“You can embrace a term like ‘queer’ and not be defined by it,” Res says as I leave their studio. This idea is a throughline between the practices of five emerging photographers—Elliott Jerome Brown Jr., Lia Clay, Naima Green, Matthew Morrocco and Res—who represent the vanguard of the medium. Their recent work probes concerns shared by many young artists: How can the intersections of identity be expressed through an art practice? How should we navigate visually-driven social media platforms? How can artists communicate queerness differently in personal versus commercial and commissioned work? And what are the possibilities of expressing oneself as an individual while identifying with a larger community?

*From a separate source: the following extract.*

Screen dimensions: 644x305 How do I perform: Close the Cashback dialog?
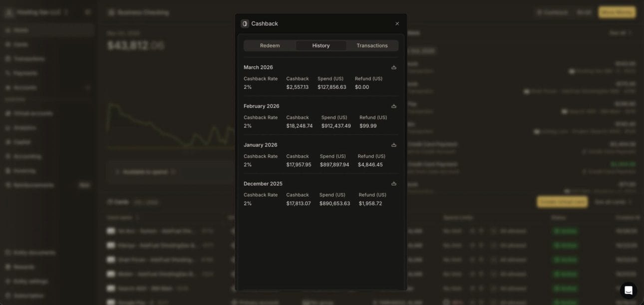[x=397, y=23]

Attempting to fit these five young artists into a box would be impossible. Queerness refuses form in contemporary photography, and that very mutability injects images with a newfound energy.
Elliott Jerome Brown Jr. “Most of my photographs aren’t staged, but I do strive to make something that is theatrical,” Elliott Jerome Brown Jr. tells me at his kitchen table on a stagnant summer night. The dichotomy between natural and theatrical seems irreconcilable, but Brown proves otherwise. The photographer shoots candid moments, often of close friends, family and fellow artists. This could make for a straightforward narrative of personal intimacy—yet Brown finds a way to move beyond conventional portraits.

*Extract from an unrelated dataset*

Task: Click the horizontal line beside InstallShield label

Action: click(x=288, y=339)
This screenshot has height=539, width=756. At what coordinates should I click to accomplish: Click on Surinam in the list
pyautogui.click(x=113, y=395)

His collaborators are found with their backs turned, eyes scrunched in laughter and bodies contorted away from the lens. They shift our point of view, asking us to leave the literal behind. “There’s a reason why I insist the biographical information not be the most important reading of the image. I don’t want my relationship with the person I’m photographing to end the conversation.” Rather, Brown says, “I’m interested in the residue of presence or activity, which encourages a slower, more ambiguous reading, versus an image that explicitly shows that action.”
In repurposing biography, Brown’s work requires a reckoning with the broad words associated with identity politics. “At the beginning of college,” Brown remembers, “my artist statement literally said, ‘I am looking at the intersection of blackness and queer identity.’ I was being confronted with all these terms, and it took time to make them my own.” This process was helped along by the artist’s taking a series of self-portraits—an introspective process that solidified Brown’s interest in framing narratives, rather than playing a starring role.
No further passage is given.